Department of Epidemiology, Health Promotion and Health Care Innovation, Public Health Service Amsterdam, Nieuwe Achtergracht 100, 1018WT, Amsterdam, the Netherlands.
Department of Public and Occupational Health, Amsterdam Public Health research institute, Amsterdam UMC, Vrije Universiteit, Amsterdam, the Netherlands.
BMC Psychiatry. 2022 Mar 30;22(1):225. doi: 10.1186/s12888-022-03868-5.
Prevalence rates of anxiety and depression in adolescence are rising markedly in early adolescence. It is important to quantify the non-fatal disease burden of anxiety and depression, such that early interventions can be well targeted, and resources can be allocated in a just and optimal way. This study aimed to estimate the non-fatal disease burden of anxiety and depression with and without suicidal ideation in girls and boys aged 13, 14, and 15 years.
Participants were 53,894 secondary school pupils who completed health questionnaires between September 2018 and July 2019. A design-based approach was used for complex survey data with post-stratification weights and taking clustering at school-level into account. At individual level, disability weights (DWs) were calculated for each disorder. At population level, DWs were multiplied by the point-prevalence per one thousand population of the respective disorders to compute years lived with disability (YLD). DWs and YLD of anxiety and depression were calculated with and without adjustment for comorbid eating disorders, substance use disorders and somatic illnesses.

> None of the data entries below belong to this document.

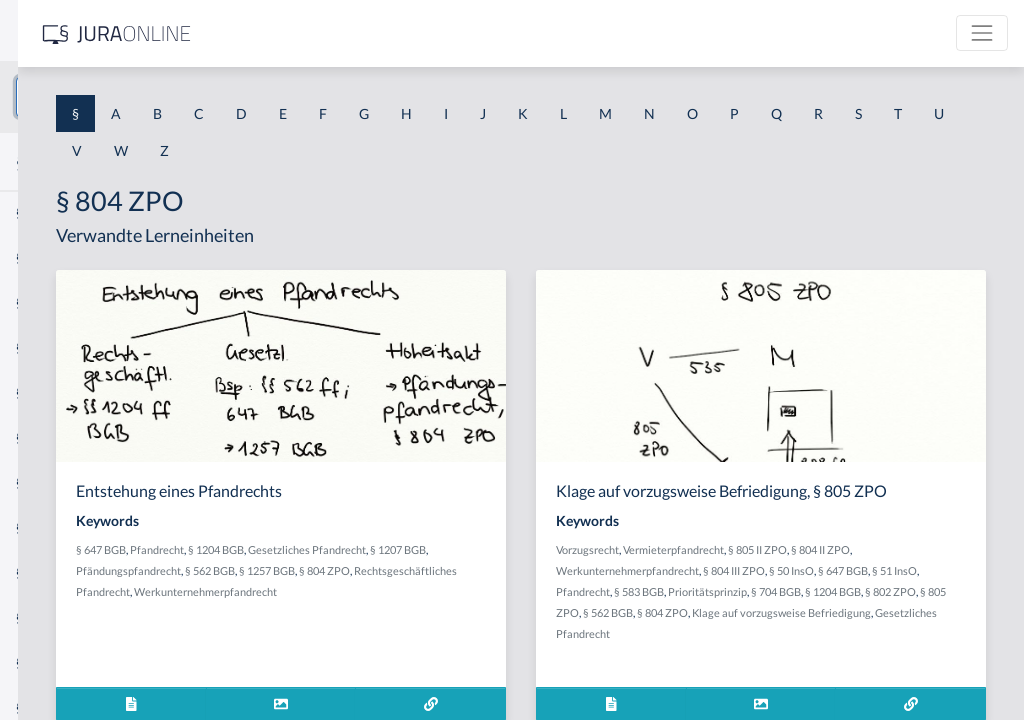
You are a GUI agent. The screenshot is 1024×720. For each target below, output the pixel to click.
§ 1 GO (37, 302)
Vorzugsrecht (738, 567)
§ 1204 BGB (495, 549)
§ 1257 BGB (383, 591)
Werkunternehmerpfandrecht (426, 612)
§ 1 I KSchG (51, 617)
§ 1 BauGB (48, 257)
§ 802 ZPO (929, 630)
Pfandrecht (436, 549)
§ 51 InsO (810, 609)
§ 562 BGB (607, 570)
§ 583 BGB (920, 609)
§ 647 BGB (380, 549)
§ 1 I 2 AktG (51, 482)
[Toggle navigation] (982, 33)
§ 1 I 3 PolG (51, 572)
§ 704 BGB (815, 630)
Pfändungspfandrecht (525, 570)
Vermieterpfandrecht (824, 567)
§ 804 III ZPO (912, 588)
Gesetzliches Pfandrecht (833, 672)
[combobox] (160, 97)
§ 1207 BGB (441, 570)
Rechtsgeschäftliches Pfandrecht (549, 591)
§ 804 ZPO (440, 591)
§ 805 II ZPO (908, 567)
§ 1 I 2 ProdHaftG (70, 527)
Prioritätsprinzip (746, 630)
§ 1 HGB (41, 347)
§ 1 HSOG (46, 392)
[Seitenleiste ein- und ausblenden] (288, 30)
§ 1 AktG (42, 212)
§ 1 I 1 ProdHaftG (70, 437)
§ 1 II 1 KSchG (58, 662)
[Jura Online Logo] (419, 33)
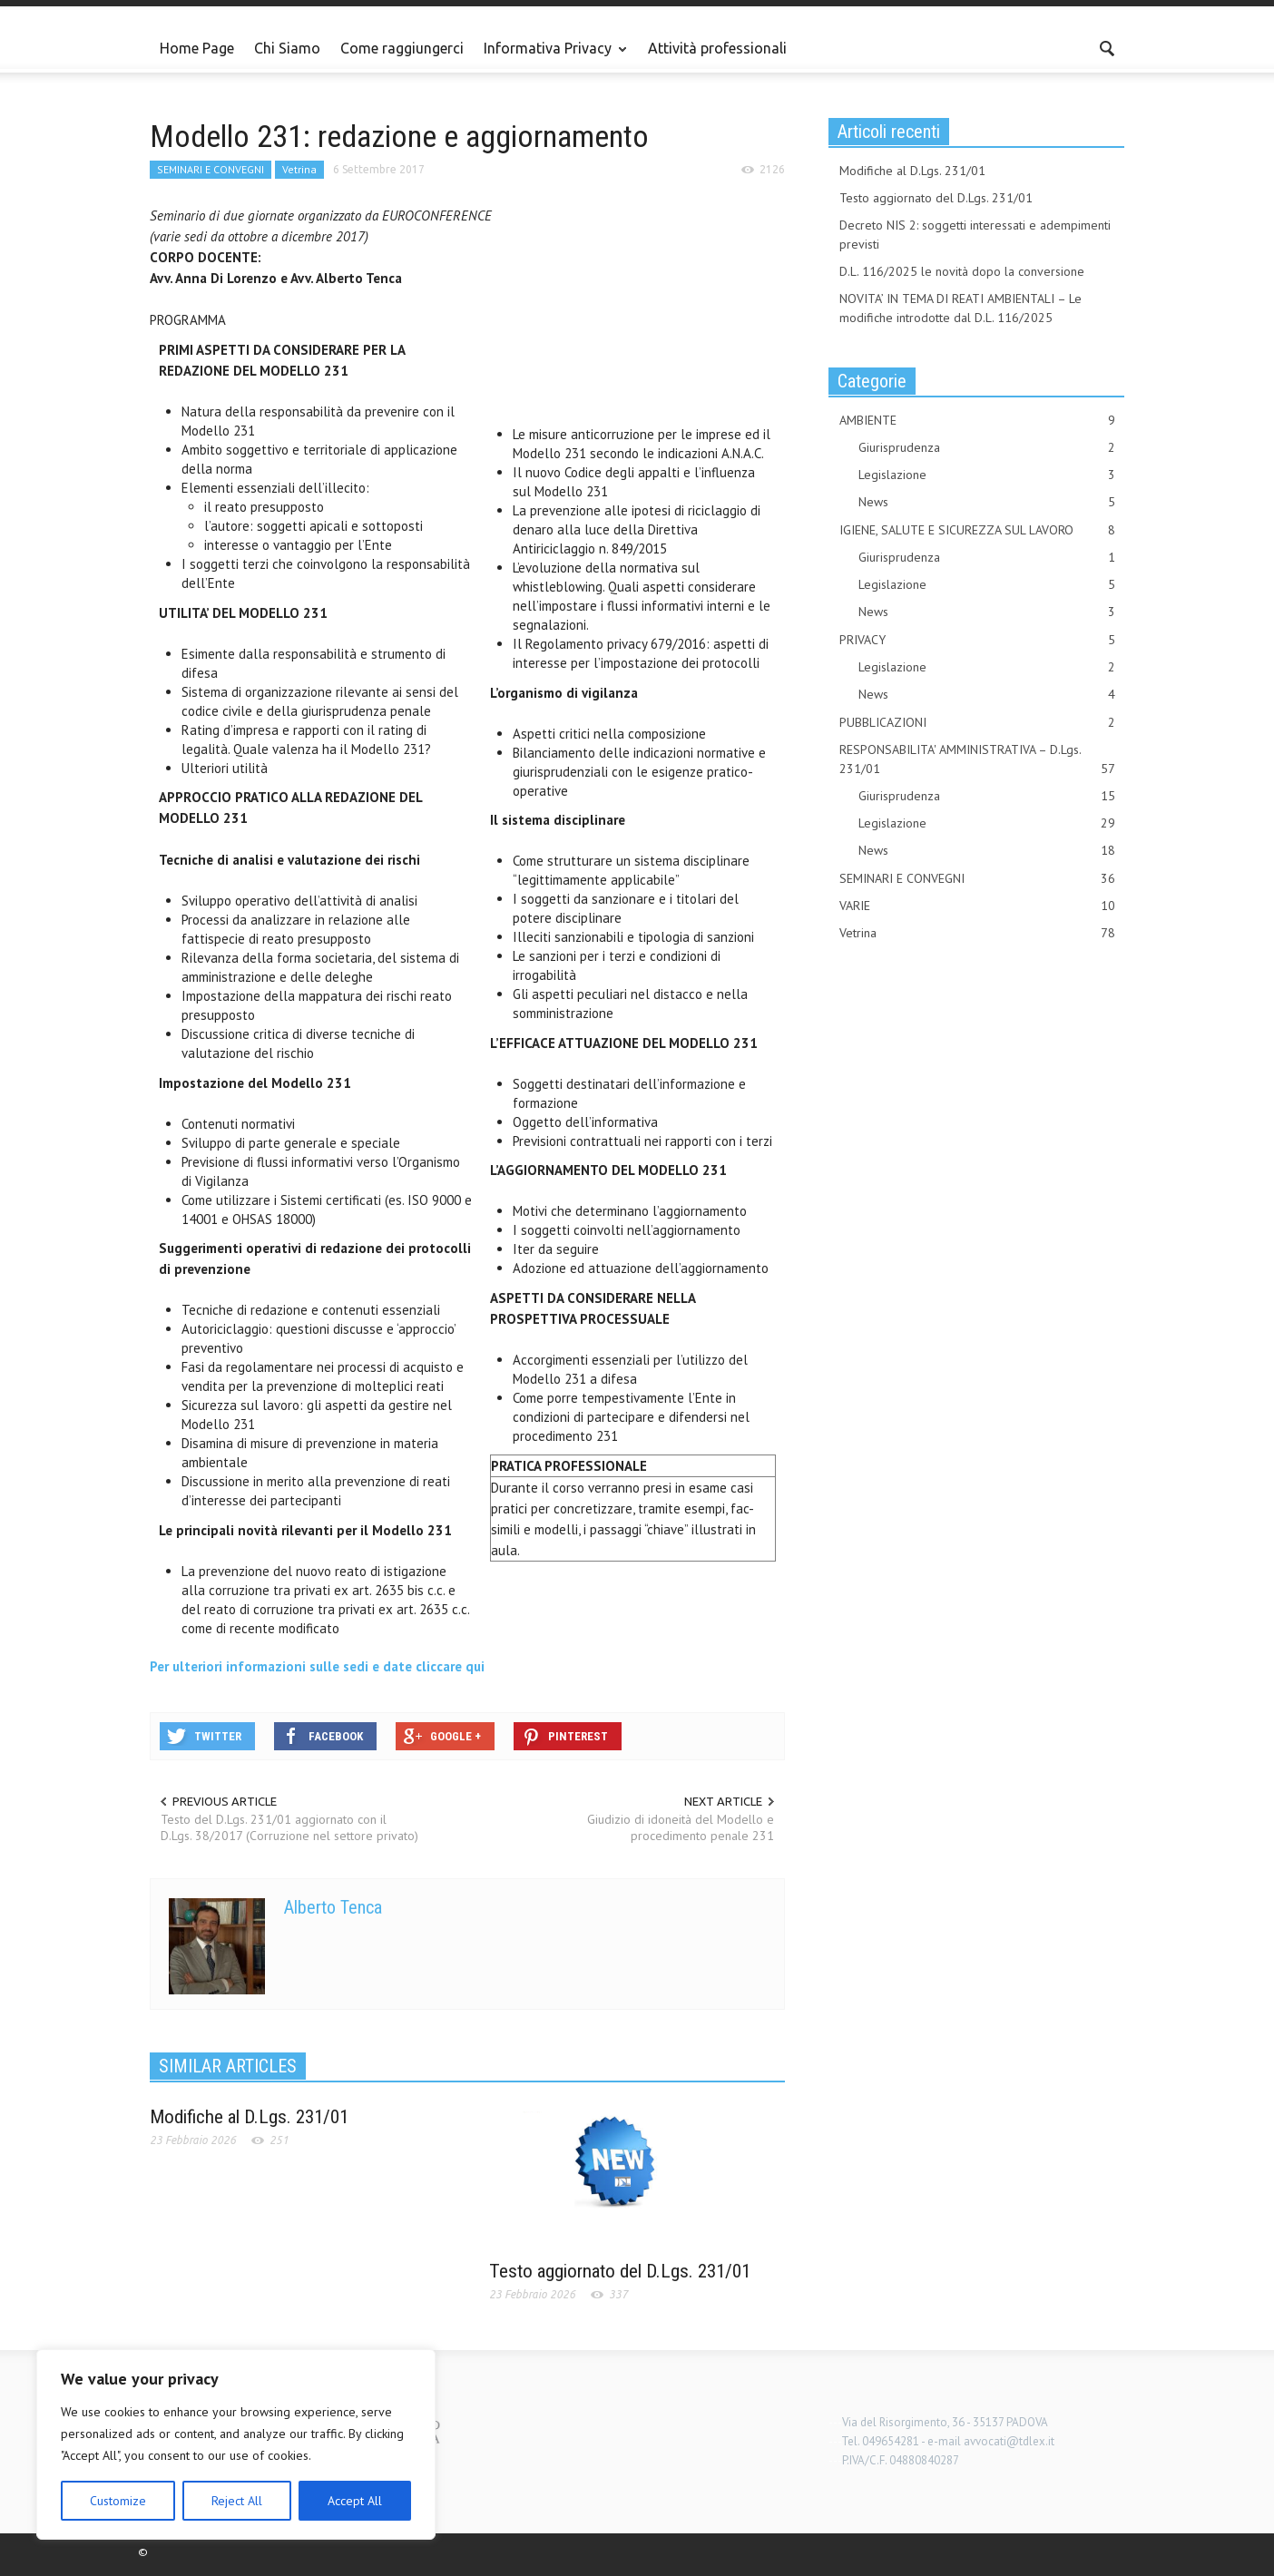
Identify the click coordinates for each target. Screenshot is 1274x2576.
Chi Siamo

The unadjusted DW of depression with suicidal ideation (0.30) was greater than without suicidal ideation (0.26), and both were greater than the DW of anxiety (0.24). A similar ranking was obtained after adjusting for comorbidities. At population level, where the prevalence of the disorders come into play, the YLD disease burden was greatest for anxiety, followed by depression with suicidal ideation and depression without suicidal ideation with 17.40, 9.85, and 5.28 YLD per one thousand population, unadjusted for comorbidities. This pattern was the same after adjustment, but then the total YLD of depression with and without suicidal ideation was similar to the YLD of anxiety (12.47 and 12.46, respectively). Girls showed a significantly greater YLD burden of anxiety and depression than boys, but no differences were found between different age groups.

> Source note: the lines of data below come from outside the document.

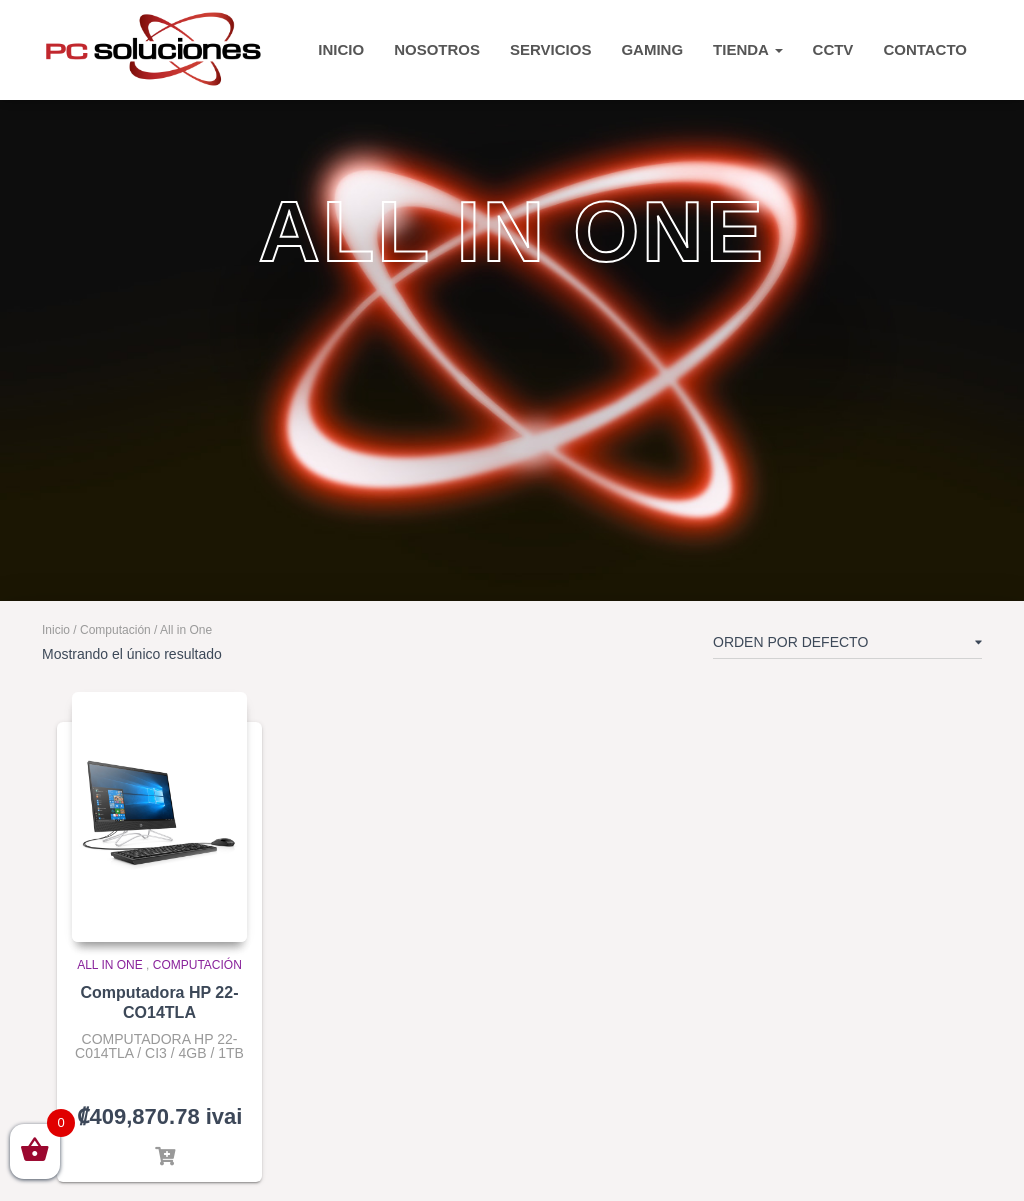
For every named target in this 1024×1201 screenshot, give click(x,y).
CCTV (833, 49)
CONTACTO (925, 49)
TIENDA (747, 49)
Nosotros (437, 49)
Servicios (550, 49)
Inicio (56, 630)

From an individual clinical perspective, depression, especially when accompanied by suicidal ideation, was identified as a major health concern, especially in girls. From a public health perspective, both anxiety and depression, especially when accompanied by suicidal ideation, were identified as major drivers of disease burden, again most notably in girls.
青春期早期,青少年焦虑和抑郁的患病率显著上升。量化焦虑和抑郁的非致命疾病负担非常重要,以便能够进行针对性的早期干预,并以公正和优化的方式分配资源。本研究旨在估计有和没有自杀意念的 13、14 和 15 岁女孩和男孩的焦虑和抑郁的非致命疾病负担。
参与者为 53894 名中学生,他们于 2018 年 9 月至 2019 年 7 月期间完成了健康问卷。采用基于设计的方法处理复杂的调查数据,采用事后分层加权,并考虑到学校层面的聚类。在个体层面,为每种疾病计算残疾权重(DW)。在人群层面,将 DW 乘以各自疾病每千人的流行率来计算伤残调整生命年(YLD)。计算了有和没有调整共病饮食障碍、物质使用障碍和躯体疾病的焦虑和抑郁的 DW 和 YLD。
未经调整的有自杀意念的抑郁症的 DW(0.30)大于无自杀意念的 DW(0.26),两者均大于焦虑的 DW(0.24)。在调整共病情况后,也得到了类似的排名。在人群层面,即考虑到疾病的流行率,未经调整共病情况下,每千人的 YLD 疾病负担最大的是焦虑,其次是有自杀意念的抑郁症和无自杀意念的抑郁症,分别为 17.40、9.85 和 5.28 YLD。调整后,模式相同,但随后有自杀意念和无自杀意念的抑郁症的总 YLD 与焦虑相似(分别为 12.47 和 12.46)。女孩的焦虑和抑郁 YLD 负担明显大于男孩,但不同年龄组之间没有差异。
从个体临床角度来看,尤其是伴有自杀意念的抑郁症,被认为是一个主要的健康关注点,尤其是在女孩中。从公共卫生的角度来看,焦虑和抑郁,尤其是伴有自杀意念的,被认为是疾病负担的主要驱动因素,再次在女孩中最为明显。